There are two principle ways to withdraw money from a pension. The first is taking an ‘uncrystallised fund pension lump sum’ (UFPLS), where 25% of the withdrawal is tax-free and the remaining 75% is subject to income tax.

The second way is to take a lump sum from flexi-access drawdown – this works by making the first 25% of your pension savings tax-free, and any subsequent withdrawals are then subject to income tax.

When you get a payment from your pension, pension companies collect the tax on your behalf through the Pay As You Earn system (PAYE).
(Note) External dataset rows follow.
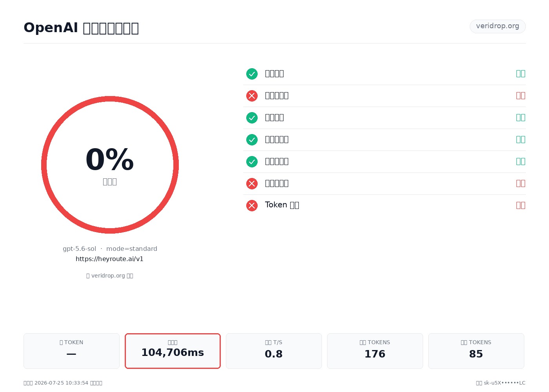The height and width of the screenshot is (392, 549).
Task: Click the gpt-5.6-sol mode=standard model text
Action: (x=110, y=249)
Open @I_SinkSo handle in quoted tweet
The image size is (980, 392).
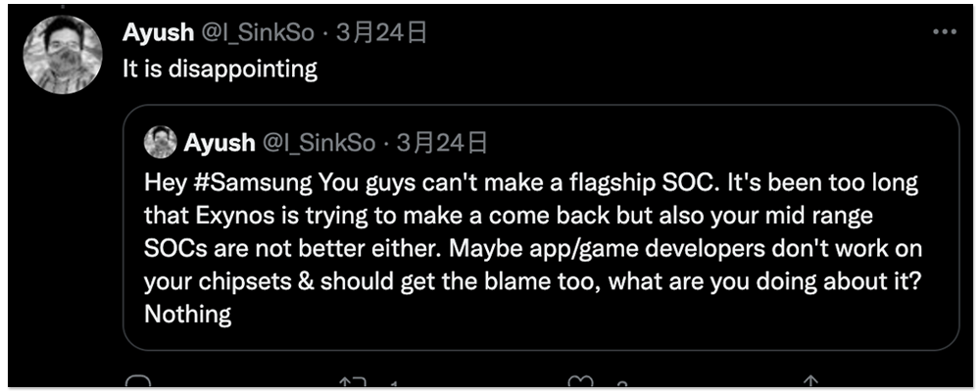click(x=319, y=144)
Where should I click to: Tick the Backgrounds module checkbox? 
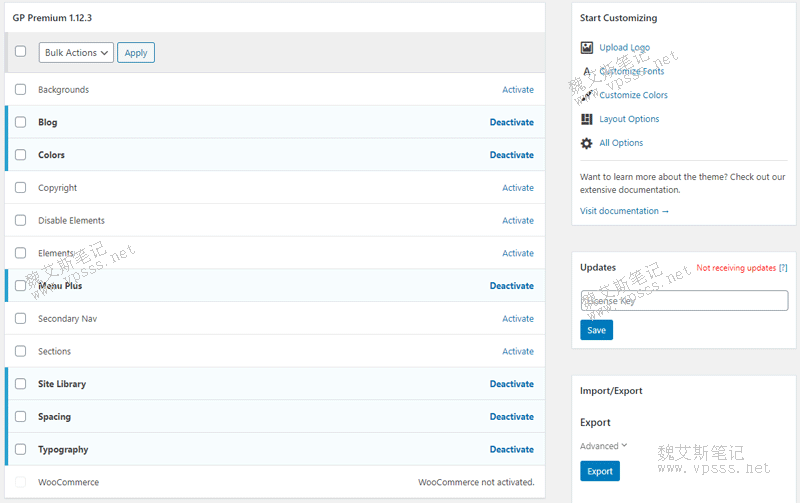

However, when you make your first withdrawal you’re likely to be automatically taxed at an ‘emergency rate’, which is often much higher than the normal rate.

This happens because when you take your first pension payment, the pension company won’t have any information about any other income you might have, so you’re taxed as an ‘emergency’ to make sure you’re not paying too little tax.
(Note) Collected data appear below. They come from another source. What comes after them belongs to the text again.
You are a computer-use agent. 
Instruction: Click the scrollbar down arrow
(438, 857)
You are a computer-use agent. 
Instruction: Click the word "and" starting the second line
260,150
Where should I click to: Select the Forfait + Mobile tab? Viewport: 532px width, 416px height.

You’ll be taxed under the assumption that the money you withdraw one month will be the same every month – so, if you’re withdrawing all of your pension pot, you’re going to be taxed as if you had much more money than you do.

We’ve previously written about the details of how this works, and tips on how to avoid a huge tax bill.
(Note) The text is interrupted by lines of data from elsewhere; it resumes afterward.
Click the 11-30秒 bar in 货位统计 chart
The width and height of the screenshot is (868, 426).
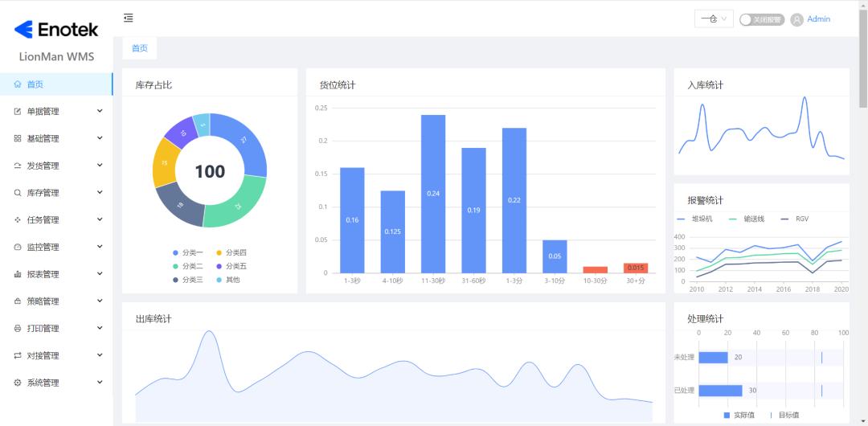(432, 194)
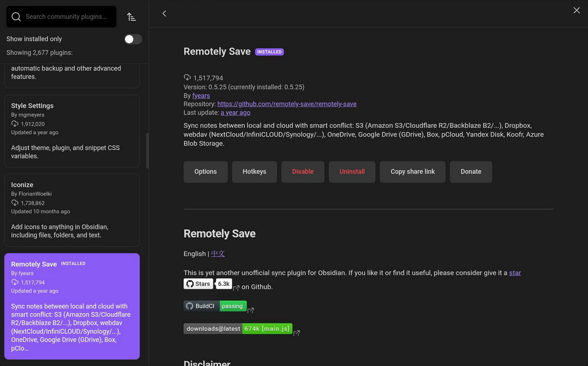Click the downloads@latest 674k badge

pos(238,328)
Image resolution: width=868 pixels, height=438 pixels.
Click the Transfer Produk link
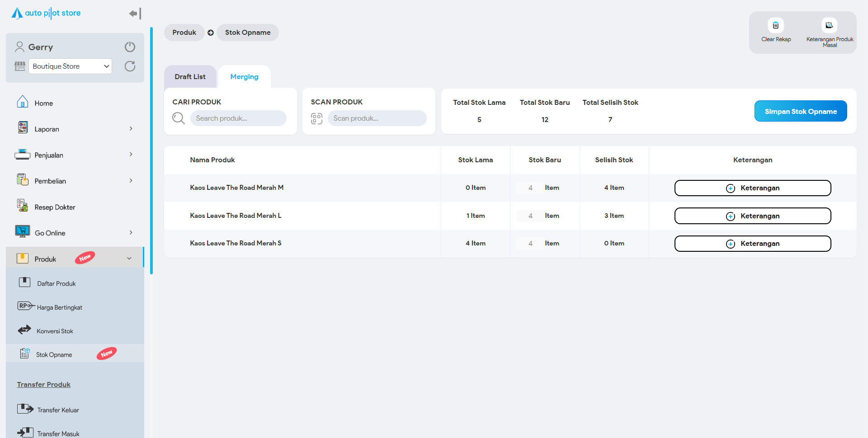point(44,385)
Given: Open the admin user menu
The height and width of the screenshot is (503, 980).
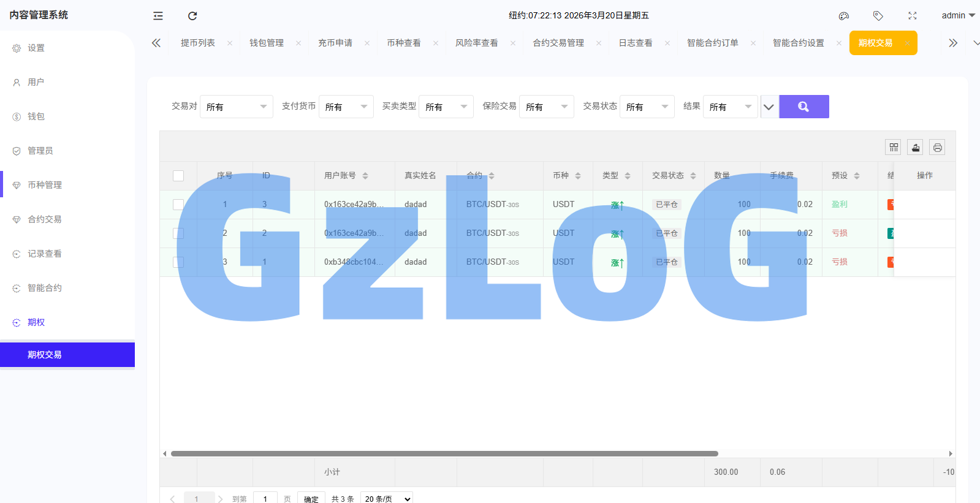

Sometimes people won’t notice that they’ve been overtaxed, meaning they could end up losing out on large sums of their pension paying tax they didn’t owe.

Average overpaid tax refund of £2,355

HMRC has refunded more than £334m in overpaid tax from pension savings since pension freedoms were introduced in April 2015.

Almost 142,000 people have been forced to reclaim overpaid tax on their pension during this time, each receiving an average payout of £2,355.

In the last quarter alone, more than 18,000 people have made claims regarding overpaid tax.

Thousands more people could be eligible to claim back their money, so these figures are likely to increase.

Despite the system receiving criticism from the likes of Sir Steve Webb – policy director at Royal London and former pensions minister – who’s previously labelled it as ‘draconian’, the government has refused to make any changes to the way it taxes pension drawdown.

What to do if your pension is overtaxed

If you’ve made a withdrawal from your pension, make sure to check how much you were taxed – both for the months you made withdrawals and the following months.

Our pension tax calculator can help you see how much tax you’ll pay in the 2018-19 tax year, and how your bill will change after 6 April 2019.

If you’ve overpaid tax on your pension, you’ll need to fill out one of the three claim forms.


If you haven’t withdrawn your whole pension pot, and you’re not taking regular payments, use a P55 form. More than 10,500 people submitted this form between July and September this year.


A P53Z form is for those who have decided to drawdown their entire pension pot, and also receive other types of taxable income. Nearly 6,000 people submitted this form in the previous quarter of this year.


The last option is a P50Z form, which is for those who have drawdown their entire pension pot, but don’t receive any other forms of taxable income. More than 2,000 people sent this form in the third quarter of 2018.

In some cases, HMRC will post a P800 form, which details your tax calculation for the year and shows where you might have paid on pension income – but not everyone receives this, so you should still check for yourself.

Is pension drawdown right for you?

While the pension freedoms offer savers more flexibility and control over how and when they can access their pension pots, it’s best to have a plan for your money before you dip into your pot.

Pension drawdown offers more control over how your savings are managed, and means they can continue to grow while they are invested in the stock market, they are still exposed to investment risk and could lose value at any time.

It may not be the best option if you need a guaranteed monthly income.

Before you make a decision, seek qualified financial advice. Your pension pot needs to be able to fund you throughout retirement and old age, and it’s important that you fully understand the risks and consequences of each option.